While any disc can be used for most shots (some better than others), discs are primarily classified by how fast they “fly” – or cut through the air.
Discs are classified as distant, or maximum distance drivers when they are able to cut through the air at very high speeds. These discs have the potential to go very far — in excess of 400 feet, when thrown with the right power and technique. When not thrown properly, these discs lack control, get less distance, and lead to frustration. Maximum distance drivers have thick rims (2.1cm or greater) and a speed rating of 10 or higher.
Control or fairway drivers are discs that just don’t travel as fast as distance drivers potentially can. In general, fairway drivers have thinner rims, are more stable, can fly straighter, and are easier to control. Many of the discs currently classified as “fairway drivers” are the power discs of the past. As disc golf technology and innovation continues to improve, the distance these older discs can fly is less impressive. With that said, for beginning disc golfers, fairway drivers will usually perform better than the max distance drivers.
Midrange discs are slower flying and have rounded, less aerodynamic edges. Some midrange discs can fly almost perfectly straight. Like fairway drivers, many midrange discs are just older discs that used to be considered distance drivers. Midrange discs are designed to give maximum control and accuracy without sailing past the target. It’s not uncommon for experienced disc golfers to tee off with midrange drivers, or even putters.
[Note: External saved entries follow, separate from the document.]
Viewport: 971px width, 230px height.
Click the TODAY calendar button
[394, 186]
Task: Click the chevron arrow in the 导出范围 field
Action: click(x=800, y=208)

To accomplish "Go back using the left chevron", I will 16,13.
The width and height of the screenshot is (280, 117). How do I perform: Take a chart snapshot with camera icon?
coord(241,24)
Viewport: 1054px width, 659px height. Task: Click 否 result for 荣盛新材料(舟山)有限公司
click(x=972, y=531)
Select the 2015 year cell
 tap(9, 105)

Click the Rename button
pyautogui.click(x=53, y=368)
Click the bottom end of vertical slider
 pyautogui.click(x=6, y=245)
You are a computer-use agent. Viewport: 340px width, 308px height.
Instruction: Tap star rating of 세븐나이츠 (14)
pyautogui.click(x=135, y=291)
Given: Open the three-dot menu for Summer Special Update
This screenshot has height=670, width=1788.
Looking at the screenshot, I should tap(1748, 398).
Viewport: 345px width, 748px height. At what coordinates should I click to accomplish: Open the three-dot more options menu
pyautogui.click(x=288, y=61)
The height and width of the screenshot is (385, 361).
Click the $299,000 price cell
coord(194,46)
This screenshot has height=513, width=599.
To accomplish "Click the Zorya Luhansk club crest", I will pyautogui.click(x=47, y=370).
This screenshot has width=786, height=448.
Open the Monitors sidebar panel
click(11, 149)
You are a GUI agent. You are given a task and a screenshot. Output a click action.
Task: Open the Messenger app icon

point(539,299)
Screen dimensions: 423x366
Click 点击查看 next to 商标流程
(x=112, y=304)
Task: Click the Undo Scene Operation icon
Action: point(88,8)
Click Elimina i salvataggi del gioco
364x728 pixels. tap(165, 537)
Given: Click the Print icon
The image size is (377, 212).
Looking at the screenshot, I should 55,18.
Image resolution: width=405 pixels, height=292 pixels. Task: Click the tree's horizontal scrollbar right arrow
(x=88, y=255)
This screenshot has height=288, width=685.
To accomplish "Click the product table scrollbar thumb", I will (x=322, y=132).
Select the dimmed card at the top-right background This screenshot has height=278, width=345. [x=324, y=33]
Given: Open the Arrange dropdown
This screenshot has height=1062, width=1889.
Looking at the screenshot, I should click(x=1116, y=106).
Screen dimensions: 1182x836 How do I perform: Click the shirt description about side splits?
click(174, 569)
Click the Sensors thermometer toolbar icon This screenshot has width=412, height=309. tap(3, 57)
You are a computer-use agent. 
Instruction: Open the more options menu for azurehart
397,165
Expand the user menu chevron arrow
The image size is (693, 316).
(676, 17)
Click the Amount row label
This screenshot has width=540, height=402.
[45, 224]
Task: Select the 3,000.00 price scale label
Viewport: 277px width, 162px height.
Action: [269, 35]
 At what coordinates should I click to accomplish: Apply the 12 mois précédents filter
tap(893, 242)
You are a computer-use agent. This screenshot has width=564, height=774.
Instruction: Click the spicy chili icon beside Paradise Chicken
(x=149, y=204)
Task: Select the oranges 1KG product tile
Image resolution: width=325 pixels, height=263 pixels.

Putters are the slowest flying disc golf discs. They are usually easy to control and won’t go too far. Compared with drivers, putters almost always fly very straight. They are good for not just landing in the basket, but also for approach shots– landing close to the basket to set up easy putts. If you’re looking for a disc that will fly straight without a big end of flight fade, you may want to consider throwing a putter.